Initially, Finance Minister Winston Jordan had said that to transform the former hotel building into a state of the art facility would cost $1 billion, or US $5 million; however, at the ceremony, the Health Ministry Permanent Secretary, Colette Adams revealed that construction amounted to $1.6 billion, or US $8 million.
President Granger, who was also present at the commissioning, was questioned on the exuberant spending government undertook for the hospital he responded only that it was conducted within the ambit of the law. However, no information was revealed to account for the extra $600 million added to the initial construction cost. Questions relating to that issue, the purchase cost for the property and where government will source the funds to acquire the equipment from remain unanswered.
Questions are also already beginning to mount regarding the absence of both critical equipment and medical professionals at the facility meant to tackle the high influx of COVID-19 patients in Guyana. To date, Guyana has over 400 cases of the virus and that figure continues to climb daily.
Inadequate equipment, inadequate staff
One senior public health staffer lamented to Kaieteur News that COVID-19 patients are still being sent to the hospital despite the fact the facility is ill-prepared to provide basic critical care those infected with the virus.
“The hospital has no piped oxygen to the designated ICU much less the wards, yet this is the hospital to look after patients with respiratory illnesses,” the staffer said.
The person pointed out that the construction of the billion-dollar building was highly flawed because it lacked the basic amenities needed for an Infectious Diseases Sanatorium. For example, he noted that the GPHC has refused to send patients there unless they have piped oxygen installed. He stated that their plan was to use 100lb cylinders for the patients but this would only supply a few hours of needed oxygen from each bottle “at most.”
“They are boasting of a 42-bed Intensive Care Unit so, I suppose their plan is to have trucks moving continuously between DOCOL and the hospital, all day and night. No HEPA filters, no negative pressure or nothing that an infectious disease hospital should have.”
The staffer, who requested anonymity, told this publication that a site visit was done before the opening and when the lack of equipment was revealed, it was decided that the GPHC would continue to house high risk patients in their Intensive Care Unit (ICU) despite the Ocean View Hospital being built for this purpose.

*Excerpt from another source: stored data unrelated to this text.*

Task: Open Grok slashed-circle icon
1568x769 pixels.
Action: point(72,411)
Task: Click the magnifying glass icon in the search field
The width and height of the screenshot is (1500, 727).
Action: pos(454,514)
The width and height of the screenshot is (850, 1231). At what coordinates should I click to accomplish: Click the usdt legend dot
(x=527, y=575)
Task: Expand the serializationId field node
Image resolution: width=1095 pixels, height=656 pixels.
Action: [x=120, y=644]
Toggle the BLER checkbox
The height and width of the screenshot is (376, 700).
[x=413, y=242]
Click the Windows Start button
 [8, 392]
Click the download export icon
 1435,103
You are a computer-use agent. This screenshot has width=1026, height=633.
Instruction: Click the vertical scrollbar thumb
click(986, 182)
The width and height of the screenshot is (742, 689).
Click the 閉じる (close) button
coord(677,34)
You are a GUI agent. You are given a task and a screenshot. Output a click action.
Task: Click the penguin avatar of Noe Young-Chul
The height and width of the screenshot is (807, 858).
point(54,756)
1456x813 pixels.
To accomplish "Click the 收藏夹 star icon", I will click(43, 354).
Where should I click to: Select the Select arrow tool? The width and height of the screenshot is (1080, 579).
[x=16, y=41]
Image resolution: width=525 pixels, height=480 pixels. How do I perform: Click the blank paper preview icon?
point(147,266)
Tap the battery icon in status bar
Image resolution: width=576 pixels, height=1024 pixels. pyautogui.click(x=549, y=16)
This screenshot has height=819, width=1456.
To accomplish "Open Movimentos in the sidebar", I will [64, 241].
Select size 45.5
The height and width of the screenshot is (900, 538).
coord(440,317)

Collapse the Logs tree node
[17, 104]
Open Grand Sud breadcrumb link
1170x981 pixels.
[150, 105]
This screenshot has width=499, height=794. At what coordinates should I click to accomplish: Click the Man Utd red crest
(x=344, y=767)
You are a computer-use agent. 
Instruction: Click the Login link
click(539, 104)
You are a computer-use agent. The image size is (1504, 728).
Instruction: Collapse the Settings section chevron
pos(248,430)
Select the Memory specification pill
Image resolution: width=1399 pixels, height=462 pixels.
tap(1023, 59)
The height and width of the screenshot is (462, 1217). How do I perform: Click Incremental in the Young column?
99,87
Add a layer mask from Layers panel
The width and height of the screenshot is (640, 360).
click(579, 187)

Senior staffers were asked not to reveal that detail while the problem was being rectified.
“They should have paid an architect with experience building health facilities,” the source told Kaieteur News “, but they probably sat around a table with a few Guyanese experts’, maybe doctors who work at MOPH or the emergency room or something. They refuse to share the info or plans so we can attempt to help.”
The person further explained that software can be easily found online to help visualize traffic flows, airflows in such hospitals, something, they opined, government did not appear to have done any research on.
“Otherwise,” the source argued, “how would they design a hospital to treat respiratory diseases without oxygen?”
Continuing, on the issue of medical personnel, the staffer stated that the Health Ministry had wanted to move doctors and nurses from Georgetown Public Health Corporation to staff the new facility despite knowing that GPHC is short staffed.
“There is no infectious disease specialist,” they lamented “and we will still have to take the critically ill patients because their white elephant cannot.”
The source told this publication that the Ministry has identified around three dozen Cubans and newly graduated medical students, but expressed concerns because none of those selected “has a clue on how to manage this crisis”.